Al principio del Novecento, la crescente ingressione periferica di altre specie esotiche, quali il ciliegio tardivo americano e il cinese ailanto, modificò ulteriormente l’equilibrio del bosco, comunque tenacemente protetto da Franco Pisani Dossi (1894-1968), figlio di Carlo e intelligente erede di quel bene prezioso, anche attraverso l’istituzione (1913) di una Riserva di caccia, quale unica forma, allora, capace di poter contenere la continua espansione delle terra coltivata (secondo, è curioso notare, l’inveterato uso visconteo).
L’integrale recupero dell’assetto originario del bosco, mediante graduali e sistematici interventi di miglioramento, è ormai affidato agli eredi di Franco Pisani Dossi ed è già in atto (1998-2003) su sedici ettari di superficie, grazie alla costante cura e all’operoso potenziamento d’ogni specie autoctona. Tali opere hanno potuto incontrare l’iniziale contributo (1998-1999) della Comunità europea (Reg. CEE 2080/92) e il successivo sostegno (2000-2002) del Parco Agricolo Sud Milano e dei Comuni di Cisliano e Corbetta, attraverso la stipula di specifiche convenzioni.
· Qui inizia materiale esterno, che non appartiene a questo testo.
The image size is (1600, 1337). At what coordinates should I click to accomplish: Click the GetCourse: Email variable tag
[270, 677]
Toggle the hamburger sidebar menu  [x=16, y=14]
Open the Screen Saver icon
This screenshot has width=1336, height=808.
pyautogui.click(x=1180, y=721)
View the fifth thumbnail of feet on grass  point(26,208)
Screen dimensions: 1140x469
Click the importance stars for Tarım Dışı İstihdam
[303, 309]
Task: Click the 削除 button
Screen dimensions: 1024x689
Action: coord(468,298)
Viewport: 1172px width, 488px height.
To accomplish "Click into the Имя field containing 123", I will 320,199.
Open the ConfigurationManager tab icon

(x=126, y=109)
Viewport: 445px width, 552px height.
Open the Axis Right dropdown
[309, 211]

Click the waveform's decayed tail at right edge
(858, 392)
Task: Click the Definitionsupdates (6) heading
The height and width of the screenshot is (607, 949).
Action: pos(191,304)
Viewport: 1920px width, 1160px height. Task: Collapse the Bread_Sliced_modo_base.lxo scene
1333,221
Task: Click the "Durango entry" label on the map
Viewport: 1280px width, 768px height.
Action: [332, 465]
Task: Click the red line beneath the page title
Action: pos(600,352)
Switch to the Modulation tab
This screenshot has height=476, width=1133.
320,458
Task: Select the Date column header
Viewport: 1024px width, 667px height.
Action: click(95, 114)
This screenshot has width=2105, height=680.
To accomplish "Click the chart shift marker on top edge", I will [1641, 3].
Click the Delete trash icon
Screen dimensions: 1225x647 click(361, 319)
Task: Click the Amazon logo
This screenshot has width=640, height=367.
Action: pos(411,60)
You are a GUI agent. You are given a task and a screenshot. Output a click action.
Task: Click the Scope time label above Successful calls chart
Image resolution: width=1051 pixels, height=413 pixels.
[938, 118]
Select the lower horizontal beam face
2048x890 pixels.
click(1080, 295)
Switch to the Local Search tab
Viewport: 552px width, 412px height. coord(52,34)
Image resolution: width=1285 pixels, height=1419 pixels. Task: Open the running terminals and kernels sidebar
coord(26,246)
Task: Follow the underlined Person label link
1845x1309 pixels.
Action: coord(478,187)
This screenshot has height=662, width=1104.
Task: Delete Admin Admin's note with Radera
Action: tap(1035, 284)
Numerosi censimenti e studi d’area relativi alla flora, alla fauna e al sistema dei fontanili del Bosco di Riazzolo sono stati promossi e direttamente curati dal Parco in collaborazione con le Università degli Studi di Milano e Pavia. Presso il Bosco della Chiesa, appezzamento satellite del Bosco di Riazzolo in Comune di Corbetta, il Parco ha attivato nel 2000 un sito di reintroduzione del Pelobates fuscus insubricus (Cornalia, 1873), specie anfibia quasi estinta in Pianura padana: il progetto è realizzato in collaborazione con i proprietari del bosco e allarga la salvaguardia di questi mirabili luoghi.